The OpenAI models can leverage pandas (a popular Python data analysis library) to perform analytical tasks in response to user questions. (i) Instead of having the model add a date filter to an API call, we prompted it to retrieve data for all dates and then filter to the desired dates using pandas. (ii) This introduces some uncertainty: What filters are best left to the model and what is best handled by the API? The tradeoffs to be considered involve every part of the system, from prompt length to data retrieval efficiency. We have just begun to explore these.
The API design must optimize for recall. If we don’t return all the data the model needs, the model cannot generate the correct answer. Given a situation where there are 10 relevant rows to a question, we’d rather return 1k rows where 1% are relevant than return 9 relevant rows where we’re missing the last relevant row.
Handling 10% of questions with 100% accuracy is much better than answering 80% of questions with 80% accuracy. Often, there is a limited subset of key, workflow-specific questions posed by business users of the Transactions dataset. Ensuring the API has 100% performance on those key questions rather than 80% performance is non-negotiable. For non-target, general purpose questions end-users are less likely to ask, 80% performance is acceptable. For example: (i) “What were the 3 biggest transactions in the Energy Sector last year?” (More Likely and/or Valuable) (ii) “What deals were bigger than $200M, but smaller than $300M in the Energy Sector last February and that didn’t include Exxon Mobil as a buyer or seller?” (Less Likely and/or Valuable)
There exists a manageable set of primitive filters that strike a balance between the complexity budget of the model and the ability to answer enough transaction questions. Roughly, we assume 20% of the possible queries can answer 80% of the questions.

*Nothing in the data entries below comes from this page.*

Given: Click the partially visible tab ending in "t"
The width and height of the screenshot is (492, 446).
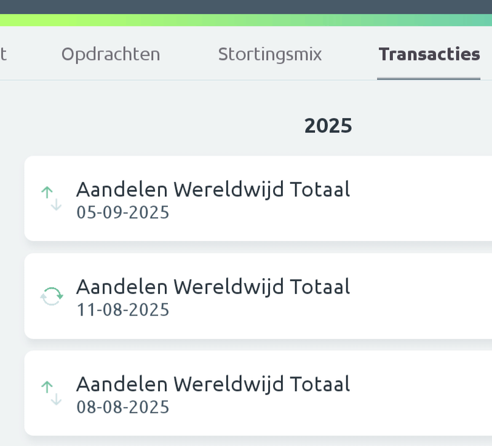Looking at the screenshot, I should pyautogui.click(x=4, y=54).
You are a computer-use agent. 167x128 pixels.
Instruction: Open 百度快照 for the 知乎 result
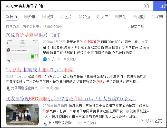coord(70,59)
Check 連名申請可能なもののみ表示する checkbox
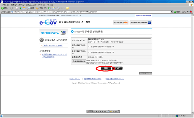The width and height of the screenshot is (194, 118). [x=89, y=47]
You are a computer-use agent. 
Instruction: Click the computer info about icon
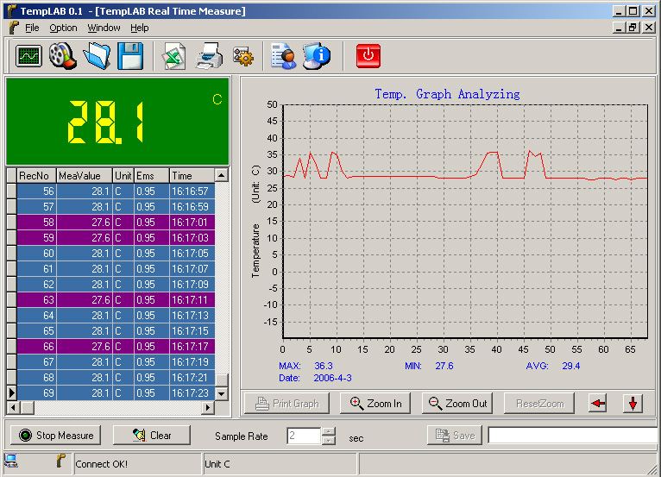click(x=317, y=57)
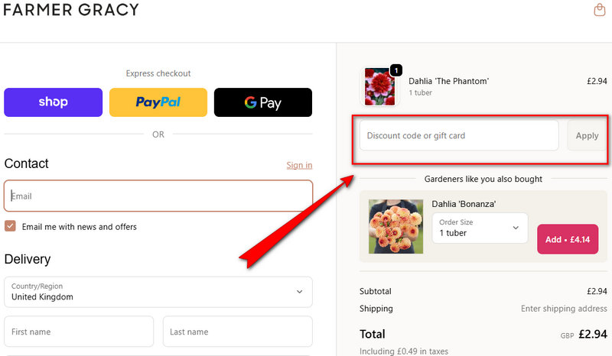The image size is (612, 356).
Task: Click the Dahlia 'Bonanza' product title
Action: 464,204
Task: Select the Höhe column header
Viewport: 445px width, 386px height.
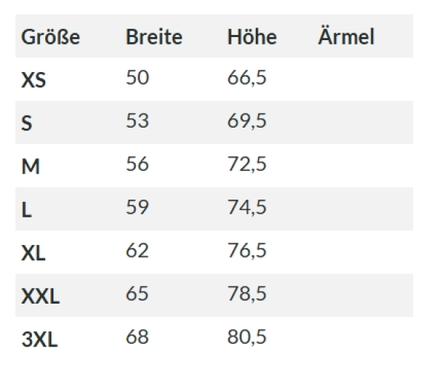Action: click(x=251, y=37)
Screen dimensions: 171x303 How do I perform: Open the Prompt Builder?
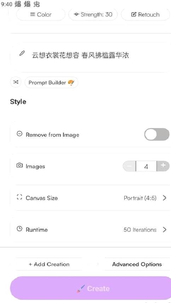click(x=51, y=82)
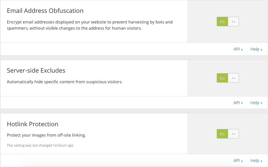Screen dimensions: 268x167
Task: Toggle Email Address Obfuscation switch
Action: click(x=228, y=22)

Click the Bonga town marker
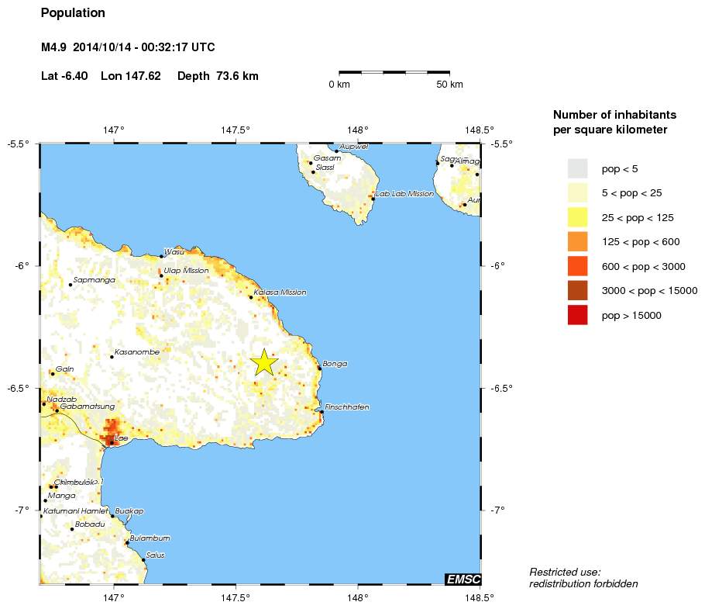click(319, 369)
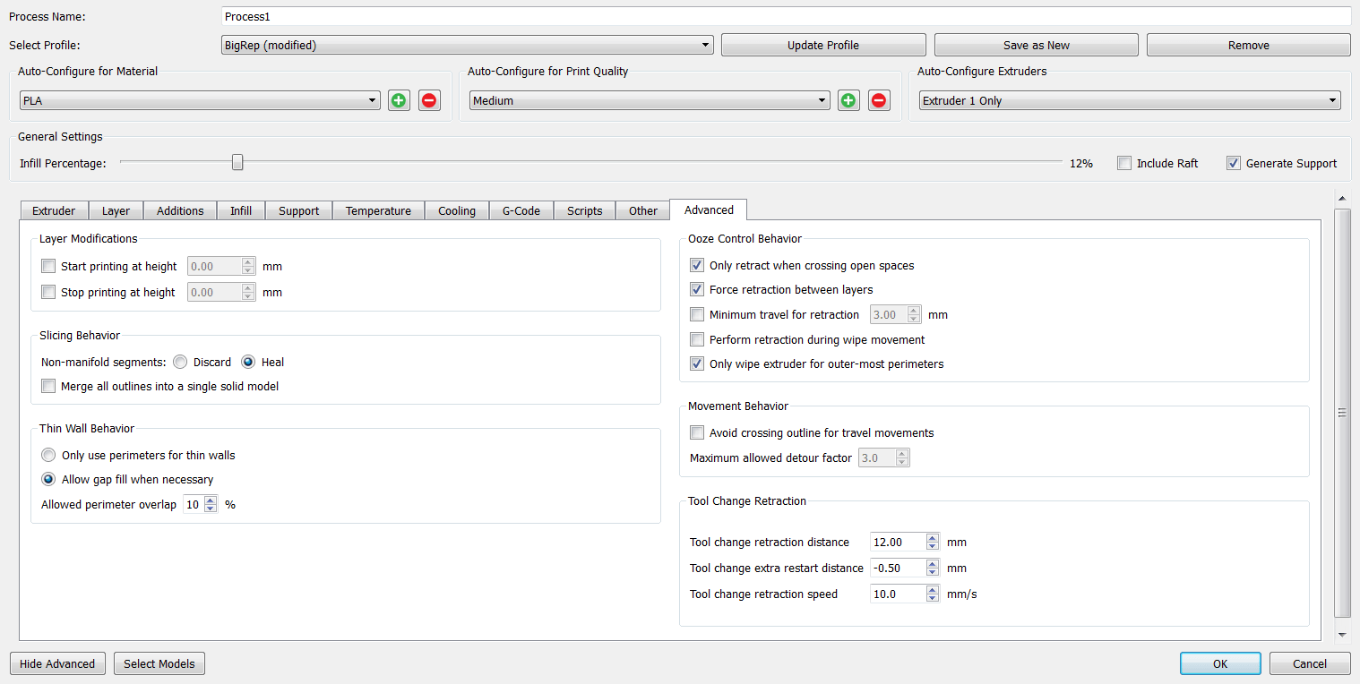This screenshot has height=684, width=1360.
Task: Click the tool change retraction distance field
Action: [897, 542]
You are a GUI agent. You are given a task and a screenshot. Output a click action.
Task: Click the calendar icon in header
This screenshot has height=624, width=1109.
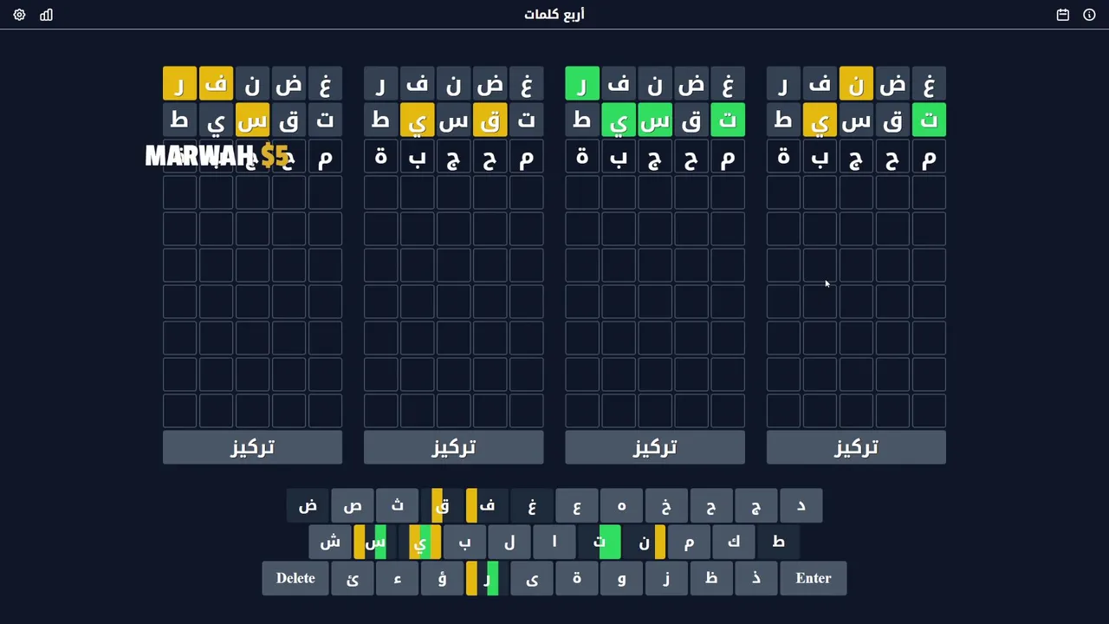click(1062, 15)
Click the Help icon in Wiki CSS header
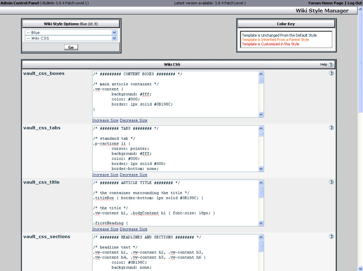363x271 pixels. [331, 65]

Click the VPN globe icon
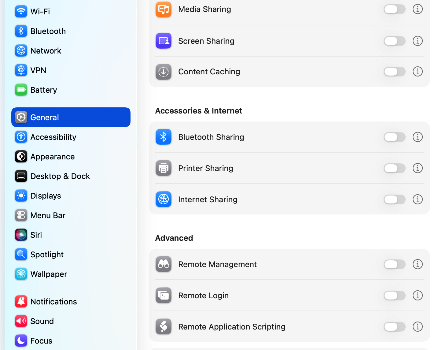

We optimized for time-to-prototype, meaning we did not allow ourselves to explore all plausible API structures. Our current API structure is more a result of intuition than of scientific experimentation. (i) One alternative proposal was a graph-based proposal (rather than filter-based Python API), however the LLMs we were leveraging couldn’t construct GraphQL as well as Python. (ii) We are actively developing tools to make the process of designing LLM-Ready APIs more efficient, more repeatable, and grounded in empirical evidence.
Early indicators suggest there’s an intense S-Curve where the x-axis is the API’s usefulness by end-users, and the y-axis is engineering complexity (i.e., 20% of effort will support 80% of value).
The API was not designed to be a nicer way of querying the Transaction data, though that may be a side effect. It’s an opinionated system to abstract complexity over the Transaction data so that the model can use it. We have not spent time exploring the Transaction data outside of the questions we aim to support, and the focus has only been on returning the relevant data for a chatbot-like interface.
The optimal data structure/API for the current LLMs may not be the optimal data structure/API for humans to use and understand. The industry has experience with the latter but not the former.
Next steps
Although the Transaction dataset is Kensho’s first completed internal-facing LLM-Ready API (in beta), its development was largely a result of trial-and-error. Kensho is actively researching several alternative methods to support LLM-based querying of tabular datasets and plans to develop a broader toolkit (e.g., prompt libraries, SDKs, etc.) to support client-side integration of S&P Global data in Generative AI applications using retrieval-augmented generation (RAG) techniques. Under the newly christened Project DART (Data Access Retrieval & Tooling), Kensho aims to provide developers with the necessary tools to design and develop LLM-Ready APIs and data with the broader mission of simplifying formerly complex tabular financial data querying.